Education

Judge rejects Maryland parents’ motion to keep kids out of lessons with LGBTQ books

Books sit on shelves in an elementary school library in suburban Atlanta on Friday, 18, 2023 (AP Photo/Hakim Wright Sr.)

A federal judge on Thursday rejected a request from a group of Maryland parents to require Montgomery County Public Schools to allow them to opt their children out of lessons with LGBTQ books.

U.S. District Judge Deborah Boardman found that the parents, who are suing the school district over its decision to get rid of the opt-out policy, are unlikely to succeed on the merits and denied their request to keep the policy in place while the case proceeds.

Three sets of parents sued the Maryland school district in May after it said it would no longer allow parents to opt their children out of lessons that used a slate of newly approved LGBTQ-inclusive books. 

The parents argue that the books “contradict their sincerely held religious beliefs about marriage, human sexuality, and gender” and that the lack of an opt-out policy violates their children’s First Amendment right to free exercise of religion.

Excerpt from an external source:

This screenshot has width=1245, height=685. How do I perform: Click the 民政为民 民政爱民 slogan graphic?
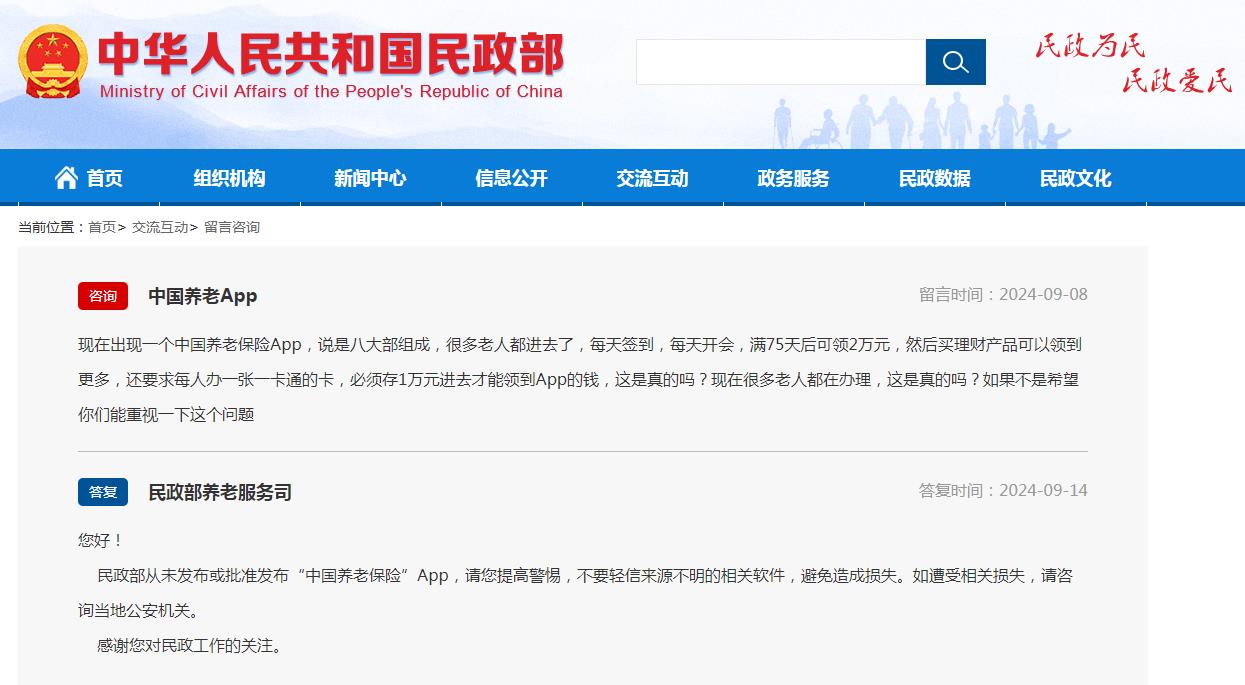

However, Boardman noted that every court that has addressed similar questions about mandatory public school curriculums has found that “mere exposure in public school to ideas that contradict religious beliefs does not burden the religious exercise of students or parents.”


The judge found that the Maryland parents failed to show that the lack of an opt-out policy would result in the “indoctrination of their children” or “coerce their children to violate or change their religious beliefs.”

“The parents still may instruct their children on their religious beliefs regarding sexuality, marriage, and gender, and each family may place contrary views in its religious context,” Boardman wrote in Thursday’s order. 

“No government action prevents the parents from freely discussing the topics raised in the storybooks with their children or teaching their children as they wish,” she added.